3) Non sono d’accordo sulla ennesima accelerazione dell’unità a sinistra, tanto meno senza avere sciolto il tema del rapporto con il centrosinistra. A dimostrare l’inconsistenza della proposta, che non può più nemmeno essere coperta dalla retorica dell’unità fine a se stessa, negli ultimi giorni ci sono state almeno due novità. Il PdCI cerca di lucrare per la propria bottega unendo la difesa dell’identità comunista alla riproposizione del centrosinistra come orizzonte strategico. Mussi, mentre Giordano parlava alla direzione, ha detto chiaro e tondo su un’agenzia stampa che “quando si arriverà al voto bisogna presentarsi con una lista unitaria. Compito di questa formazione è di dire al Partito Democratico che si deve lavorare per un nuovo centrosinistra che governi l’Italia”. Come si possa imperterriti proporre un’accelerazione del processo unitario, la presentazione di una lista unica (anche senza il PdCI, con quali effetti elettorali non è difficile immaginarlo, e probabilmente senza i Verdi) che avrebbe autonomia solo per scelta dal PD e non per vocazione, io non lo so proprio!
In ogni caso questa è la discussione.
Sul modo di condurla, però, vorrei dire alcune cose, spero chiare.
Non si può prendere una simile decisione senza che le iscritte e gli iscritti al PRC, senza che le associazioni e le persone della Sinistra Europea, siano coinvolti in modo partecipato.
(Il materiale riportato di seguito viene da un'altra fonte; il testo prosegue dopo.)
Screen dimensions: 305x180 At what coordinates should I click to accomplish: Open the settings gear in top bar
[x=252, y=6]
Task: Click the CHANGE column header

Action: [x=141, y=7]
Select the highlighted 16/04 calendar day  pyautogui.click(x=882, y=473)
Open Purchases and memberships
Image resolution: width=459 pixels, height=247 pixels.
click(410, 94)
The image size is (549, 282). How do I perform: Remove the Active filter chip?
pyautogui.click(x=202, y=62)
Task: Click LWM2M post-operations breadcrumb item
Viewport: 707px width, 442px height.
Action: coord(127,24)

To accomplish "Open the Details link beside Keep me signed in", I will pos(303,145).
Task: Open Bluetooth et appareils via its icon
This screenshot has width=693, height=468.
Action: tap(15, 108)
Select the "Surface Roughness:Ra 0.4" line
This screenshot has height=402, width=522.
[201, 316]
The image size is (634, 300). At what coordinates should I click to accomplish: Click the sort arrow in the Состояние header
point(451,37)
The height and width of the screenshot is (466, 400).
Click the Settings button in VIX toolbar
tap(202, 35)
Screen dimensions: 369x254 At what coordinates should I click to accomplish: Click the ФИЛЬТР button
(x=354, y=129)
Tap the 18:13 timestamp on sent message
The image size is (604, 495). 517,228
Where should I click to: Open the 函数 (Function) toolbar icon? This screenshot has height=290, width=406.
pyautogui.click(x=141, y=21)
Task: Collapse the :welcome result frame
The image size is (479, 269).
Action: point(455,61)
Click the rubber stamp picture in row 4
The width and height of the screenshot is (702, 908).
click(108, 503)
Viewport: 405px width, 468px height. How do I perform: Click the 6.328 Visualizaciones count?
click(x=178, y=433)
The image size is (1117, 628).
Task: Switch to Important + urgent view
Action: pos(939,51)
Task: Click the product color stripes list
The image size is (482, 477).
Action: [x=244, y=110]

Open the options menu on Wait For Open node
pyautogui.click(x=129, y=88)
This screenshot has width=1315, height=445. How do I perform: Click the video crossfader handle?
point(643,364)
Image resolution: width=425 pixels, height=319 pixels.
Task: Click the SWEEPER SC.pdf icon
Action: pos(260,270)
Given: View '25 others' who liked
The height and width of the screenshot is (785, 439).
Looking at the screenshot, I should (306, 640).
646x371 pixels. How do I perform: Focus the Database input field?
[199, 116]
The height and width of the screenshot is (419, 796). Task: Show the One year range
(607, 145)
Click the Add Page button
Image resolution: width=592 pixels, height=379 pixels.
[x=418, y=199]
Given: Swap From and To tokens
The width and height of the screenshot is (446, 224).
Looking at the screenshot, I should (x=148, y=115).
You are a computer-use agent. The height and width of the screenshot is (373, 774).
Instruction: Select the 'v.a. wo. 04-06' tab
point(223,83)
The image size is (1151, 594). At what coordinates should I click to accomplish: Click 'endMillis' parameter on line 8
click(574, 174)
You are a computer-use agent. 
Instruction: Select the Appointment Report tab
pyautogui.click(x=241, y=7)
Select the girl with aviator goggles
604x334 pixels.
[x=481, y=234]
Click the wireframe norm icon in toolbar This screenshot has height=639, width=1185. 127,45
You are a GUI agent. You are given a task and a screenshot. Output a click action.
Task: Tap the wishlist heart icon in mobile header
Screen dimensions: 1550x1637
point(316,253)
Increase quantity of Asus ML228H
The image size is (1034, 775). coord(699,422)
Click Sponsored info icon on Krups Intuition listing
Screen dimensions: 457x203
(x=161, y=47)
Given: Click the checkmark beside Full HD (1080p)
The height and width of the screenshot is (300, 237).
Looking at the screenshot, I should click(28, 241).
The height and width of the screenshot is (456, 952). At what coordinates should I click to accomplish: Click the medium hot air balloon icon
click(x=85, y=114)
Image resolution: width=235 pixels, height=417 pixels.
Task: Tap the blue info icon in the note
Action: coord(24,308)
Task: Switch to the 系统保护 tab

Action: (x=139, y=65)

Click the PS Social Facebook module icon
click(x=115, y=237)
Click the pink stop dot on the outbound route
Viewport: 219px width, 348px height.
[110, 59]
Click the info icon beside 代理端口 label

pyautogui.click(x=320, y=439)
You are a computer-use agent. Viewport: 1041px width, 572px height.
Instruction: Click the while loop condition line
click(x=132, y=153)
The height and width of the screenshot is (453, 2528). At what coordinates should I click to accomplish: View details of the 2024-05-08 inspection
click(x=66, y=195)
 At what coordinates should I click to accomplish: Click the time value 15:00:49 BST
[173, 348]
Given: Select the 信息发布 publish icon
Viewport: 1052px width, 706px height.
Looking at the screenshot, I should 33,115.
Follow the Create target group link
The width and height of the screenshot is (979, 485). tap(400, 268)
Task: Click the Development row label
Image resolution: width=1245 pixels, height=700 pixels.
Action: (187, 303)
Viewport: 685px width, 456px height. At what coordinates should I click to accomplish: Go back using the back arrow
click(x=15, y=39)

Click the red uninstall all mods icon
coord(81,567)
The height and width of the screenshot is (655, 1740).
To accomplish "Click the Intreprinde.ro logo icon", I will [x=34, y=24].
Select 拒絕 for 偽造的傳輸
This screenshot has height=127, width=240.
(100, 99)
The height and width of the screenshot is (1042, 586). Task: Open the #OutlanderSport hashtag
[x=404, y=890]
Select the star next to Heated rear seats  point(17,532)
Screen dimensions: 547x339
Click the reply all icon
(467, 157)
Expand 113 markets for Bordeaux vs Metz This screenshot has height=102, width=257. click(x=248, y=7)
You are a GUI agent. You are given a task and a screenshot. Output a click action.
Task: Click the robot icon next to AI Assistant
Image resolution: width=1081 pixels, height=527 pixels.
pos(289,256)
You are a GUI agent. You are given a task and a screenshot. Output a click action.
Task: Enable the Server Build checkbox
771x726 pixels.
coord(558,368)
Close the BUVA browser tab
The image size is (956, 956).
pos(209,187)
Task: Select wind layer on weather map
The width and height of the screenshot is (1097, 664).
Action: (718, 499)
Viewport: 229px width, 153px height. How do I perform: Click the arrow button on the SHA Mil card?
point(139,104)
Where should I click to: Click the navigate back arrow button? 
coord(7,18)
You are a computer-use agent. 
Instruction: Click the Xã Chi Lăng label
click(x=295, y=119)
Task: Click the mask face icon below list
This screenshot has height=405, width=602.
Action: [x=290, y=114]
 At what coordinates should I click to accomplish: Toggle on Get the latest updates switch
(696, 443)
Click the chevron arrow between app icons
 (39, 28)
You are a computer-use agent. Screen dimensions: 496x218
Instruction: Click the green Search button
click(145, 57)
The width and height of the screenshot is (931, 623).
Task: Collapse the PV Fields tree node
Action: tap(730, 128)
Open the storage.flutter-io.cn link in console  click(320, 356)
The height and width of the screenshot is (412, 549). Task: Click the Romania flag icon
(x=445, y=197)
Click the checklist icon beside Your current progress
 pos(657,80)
Non è accettabile che un gruppo dirigente per giunta diviso in correnti (e parlo della maggioranza che governa il partito), possa decidere in modo oligarchico qualcosa che, oltre a cambiare le linee di fondo della stessa identità politica del partito (e non parlo della falce e martello o della fissa identità ideologica), potrebbe mettere in discussione la stessa esistenza di rifondazione comunista e più in generale di una sinistra non subalterna al Partito Democratico.